◆ **Information given**
━━━━

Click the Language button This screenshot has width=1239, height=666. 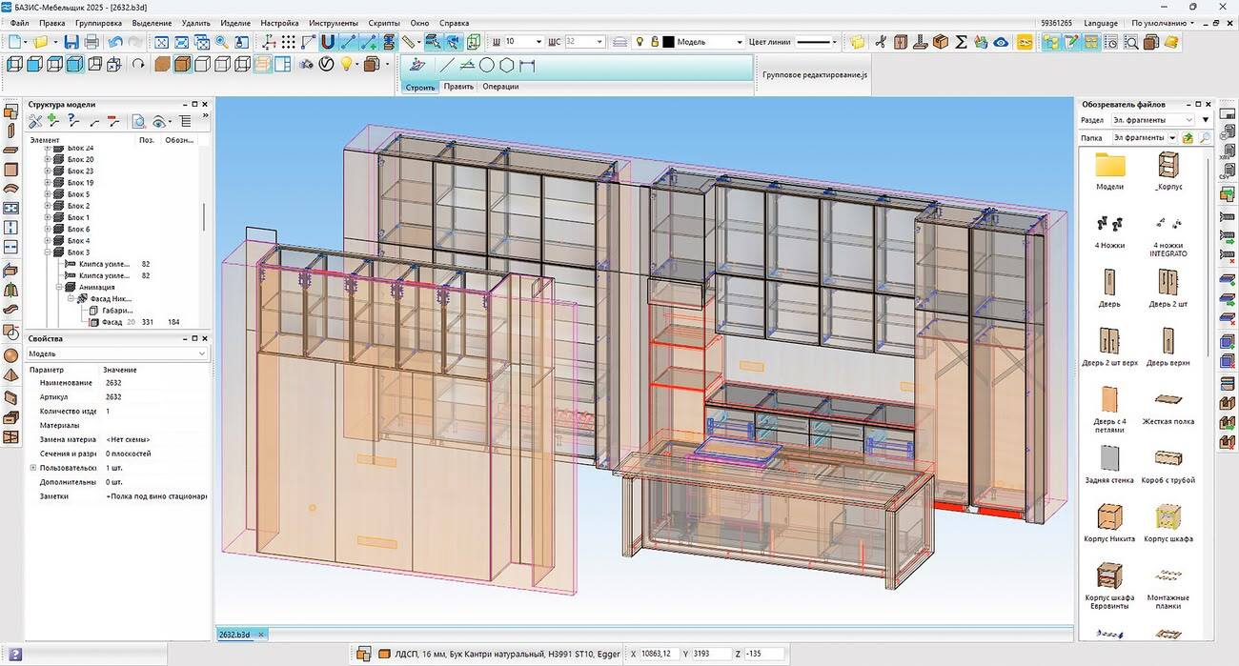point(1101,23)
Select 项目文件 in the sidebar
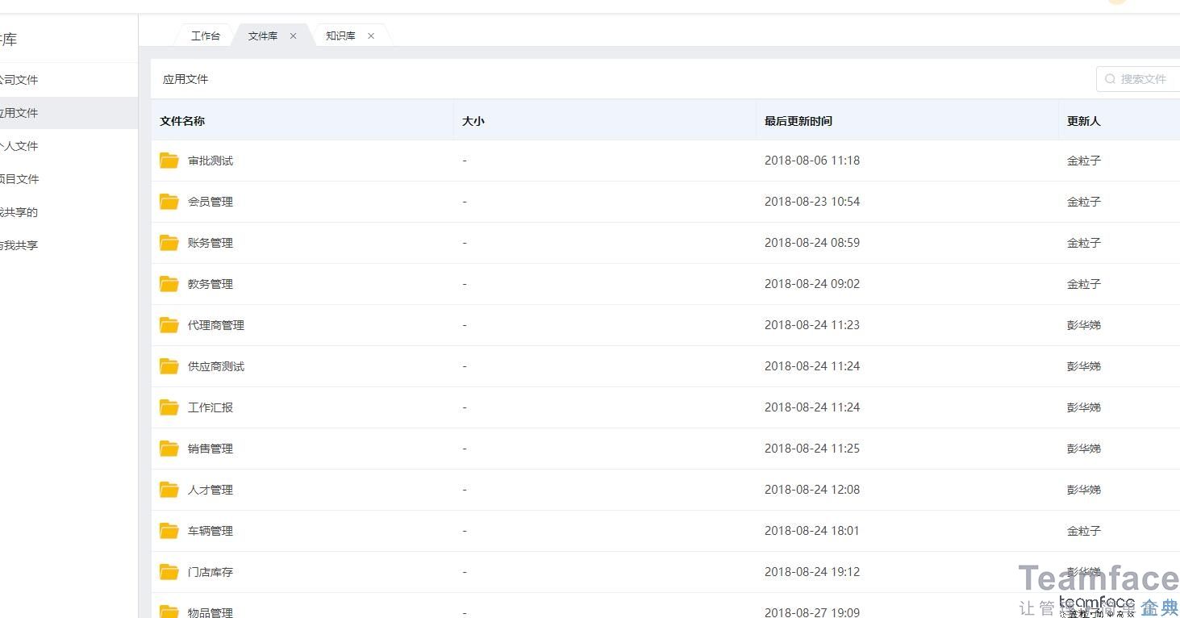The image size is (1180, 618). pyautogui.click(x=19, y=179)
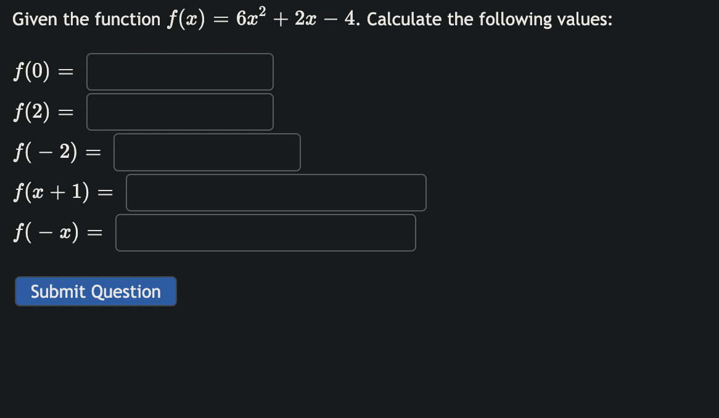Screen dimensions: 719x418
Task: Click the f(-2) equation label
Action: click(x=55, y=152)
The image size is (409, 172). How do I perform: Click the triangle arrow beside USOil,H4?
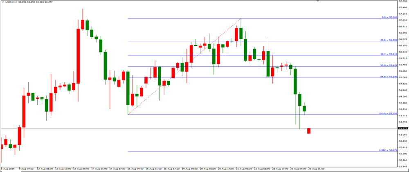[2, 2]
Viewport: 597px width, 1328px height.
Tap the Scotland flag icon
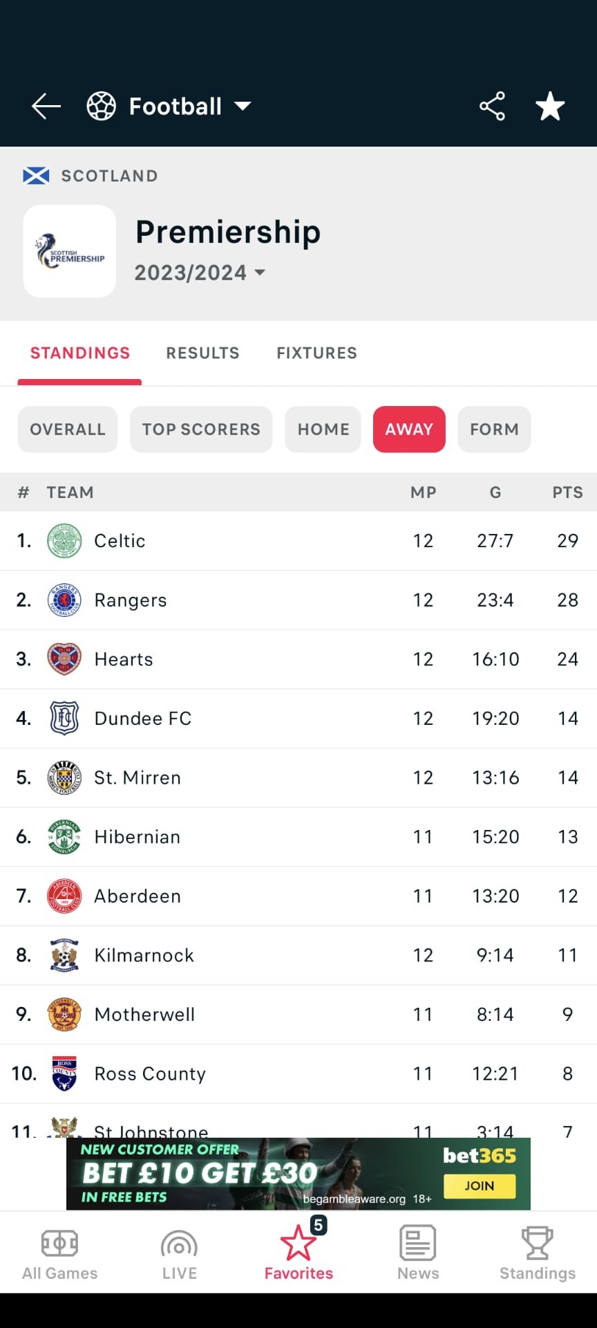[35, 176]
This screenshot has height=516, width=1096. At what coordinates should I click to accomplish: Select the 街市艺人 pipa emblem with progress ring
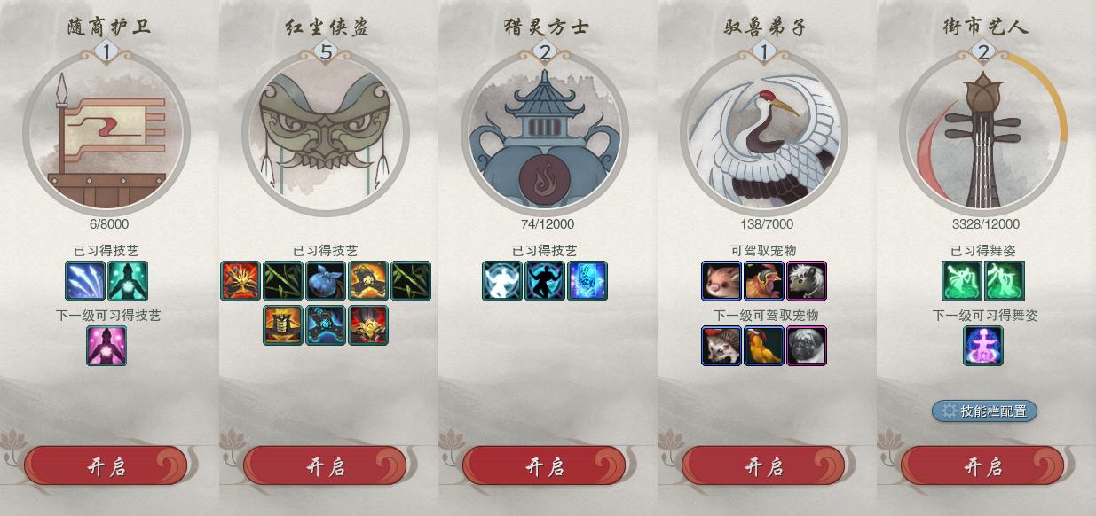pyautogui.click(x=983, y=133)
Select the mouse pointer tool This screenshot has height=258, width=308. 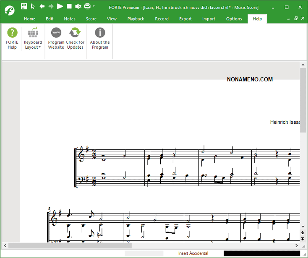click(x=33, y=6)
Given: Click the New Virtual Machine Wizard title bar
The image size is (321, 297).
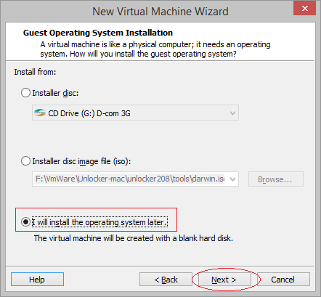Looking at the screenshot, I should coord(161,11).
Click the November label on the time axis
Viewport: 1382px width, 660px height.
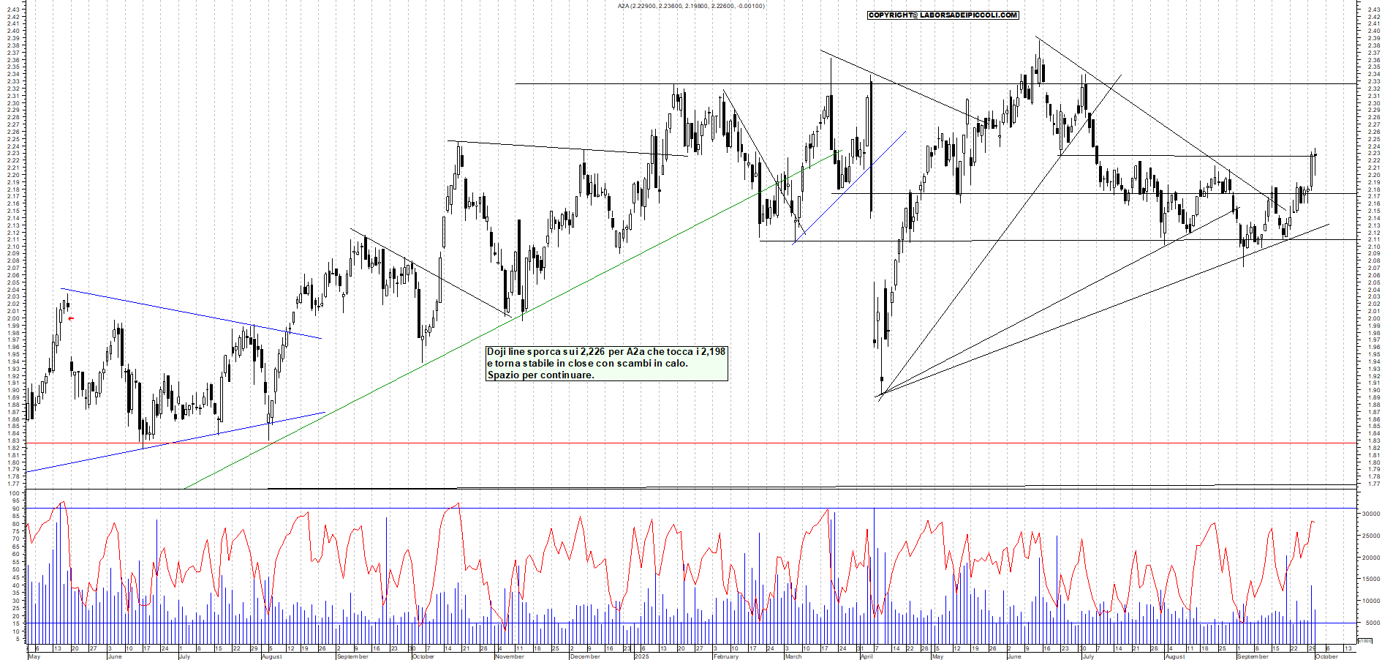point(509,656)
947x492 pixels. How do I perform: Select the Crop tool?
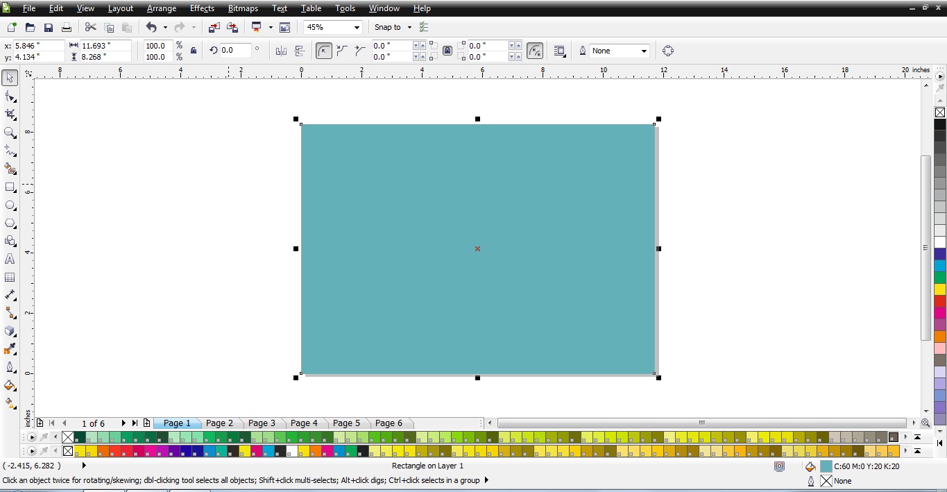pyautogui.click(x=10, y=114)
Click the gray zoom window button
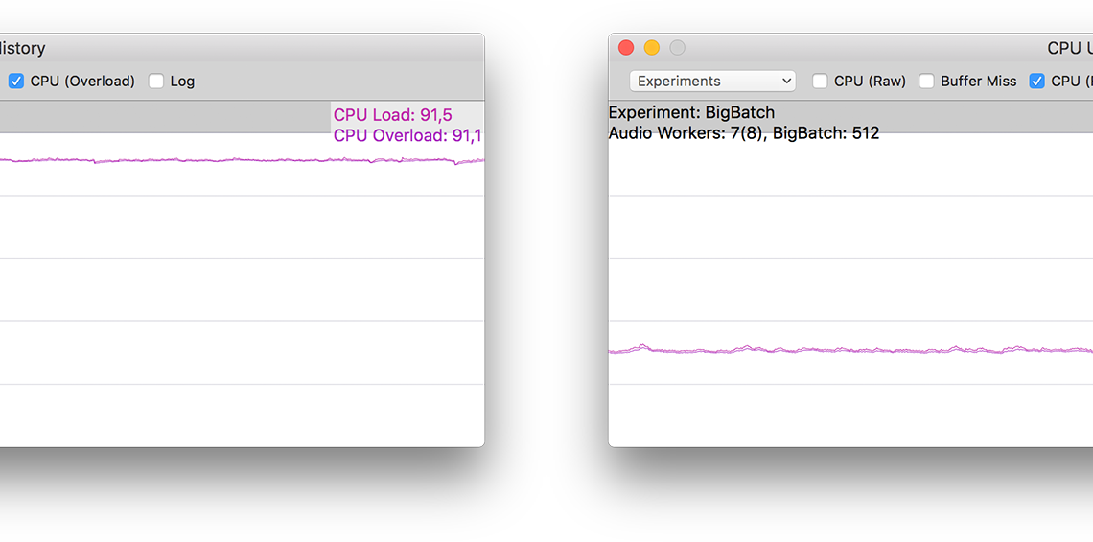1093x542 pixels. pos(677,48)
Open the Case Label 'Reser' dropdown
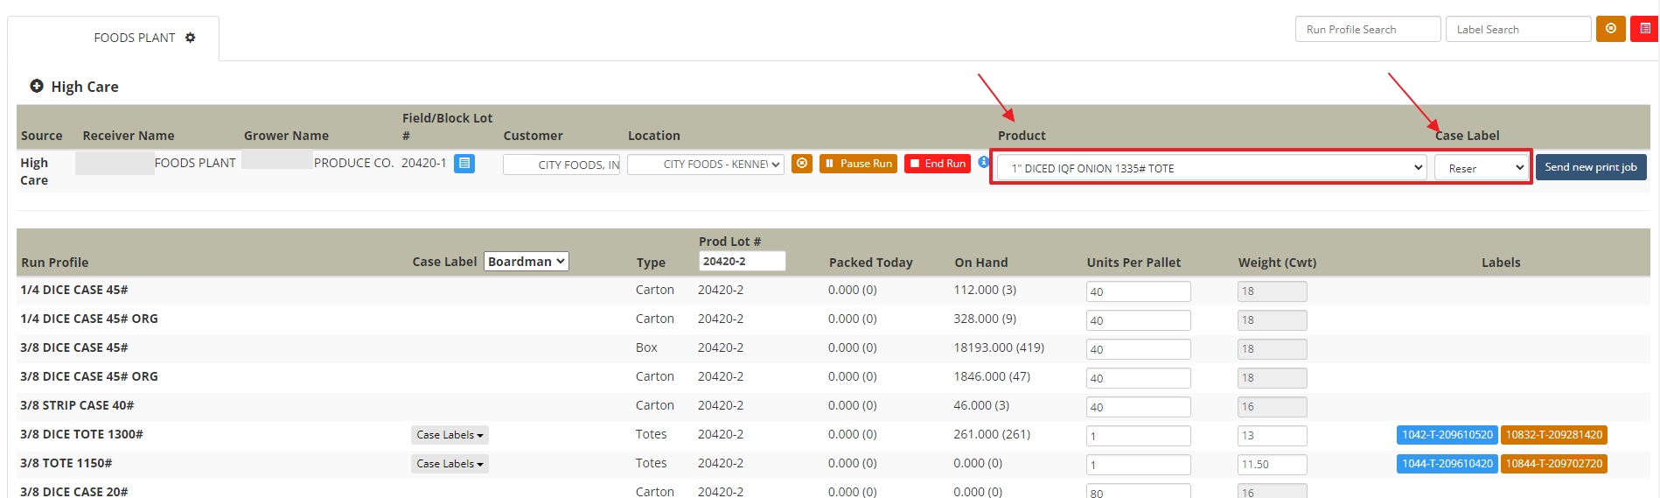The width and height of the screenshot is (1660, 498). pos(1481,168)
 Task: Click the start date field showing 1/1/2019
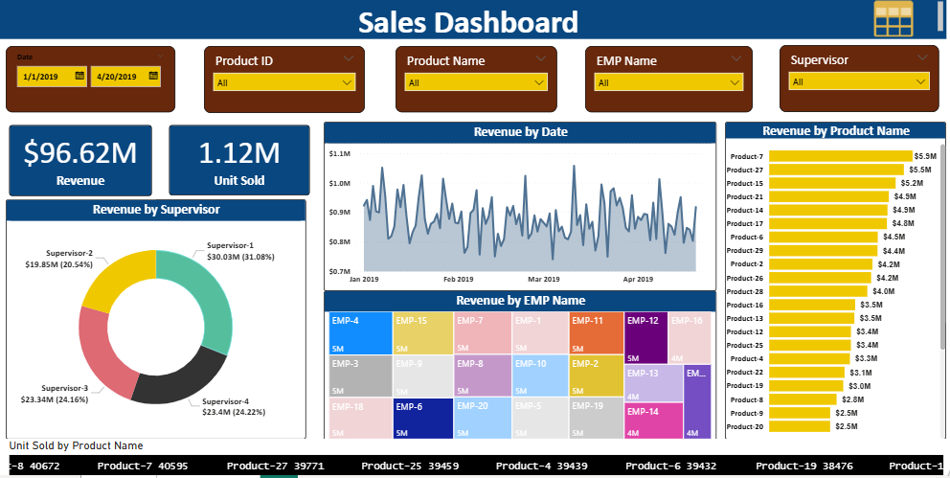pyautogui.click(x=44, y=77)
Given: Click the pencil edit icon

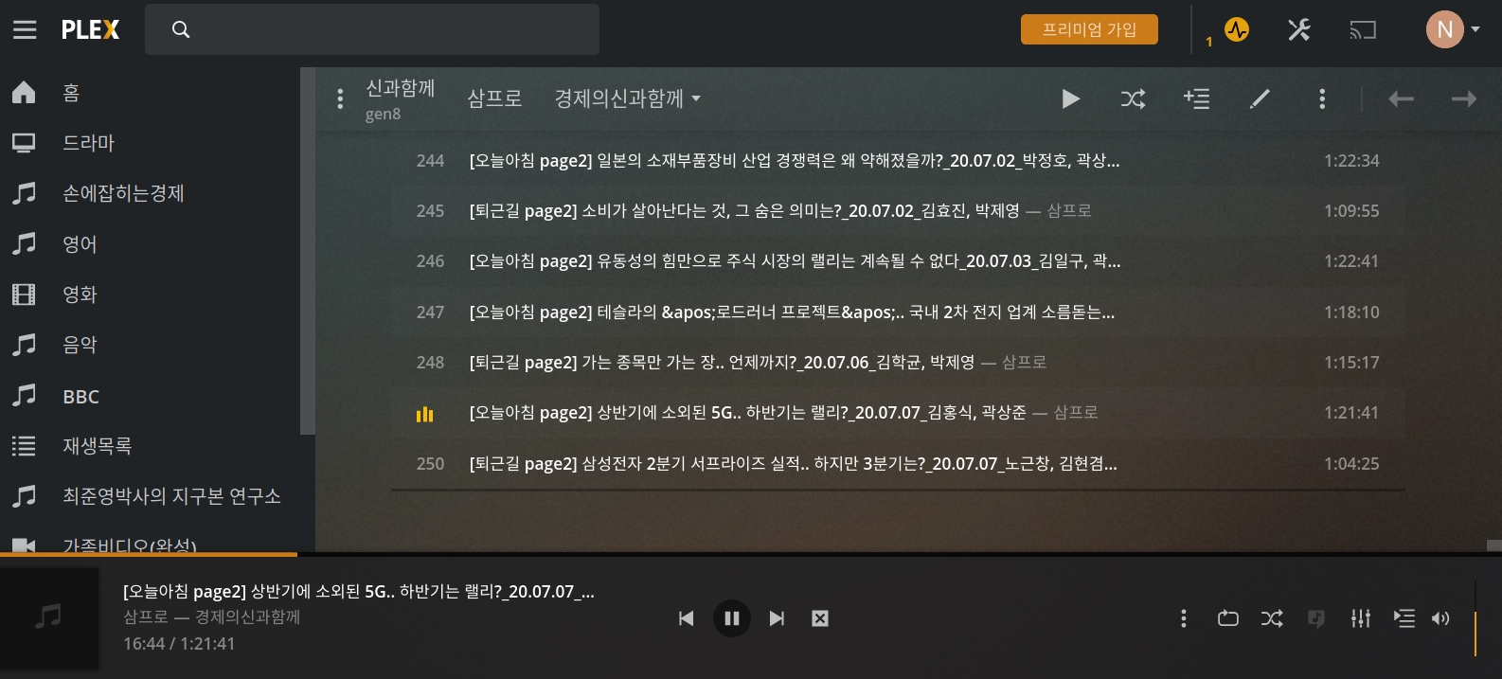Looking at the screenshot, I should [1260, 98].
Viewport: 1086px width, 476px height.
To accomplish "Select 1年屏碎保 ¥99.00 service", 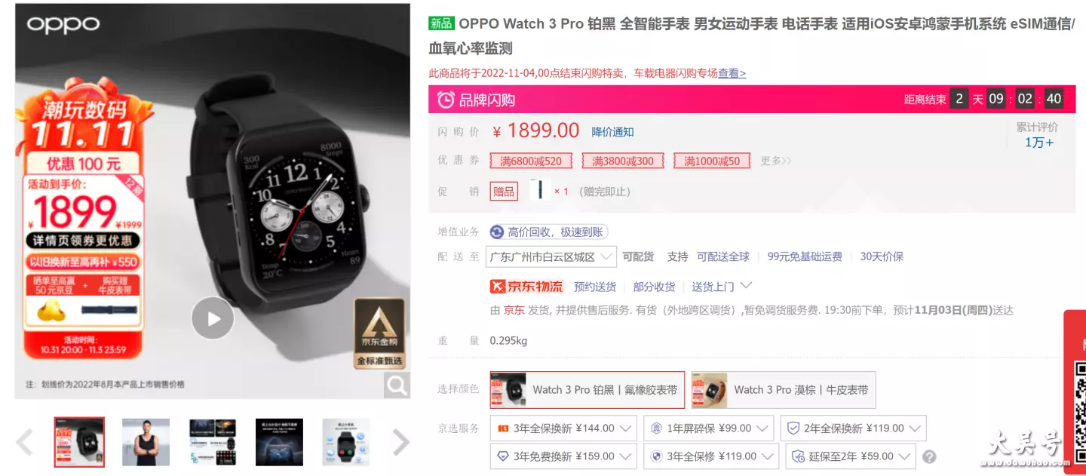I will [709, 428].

━━━━

◆ **What to produce**
Can you collect every line of the data above that contains the string "Viewport" and copy each one out in full?

◆ **Task output**
Viewport: 597px width, 1328px height.
Viewport: 1382px width, 660px height.
Viewport: 1086px width, 476px height.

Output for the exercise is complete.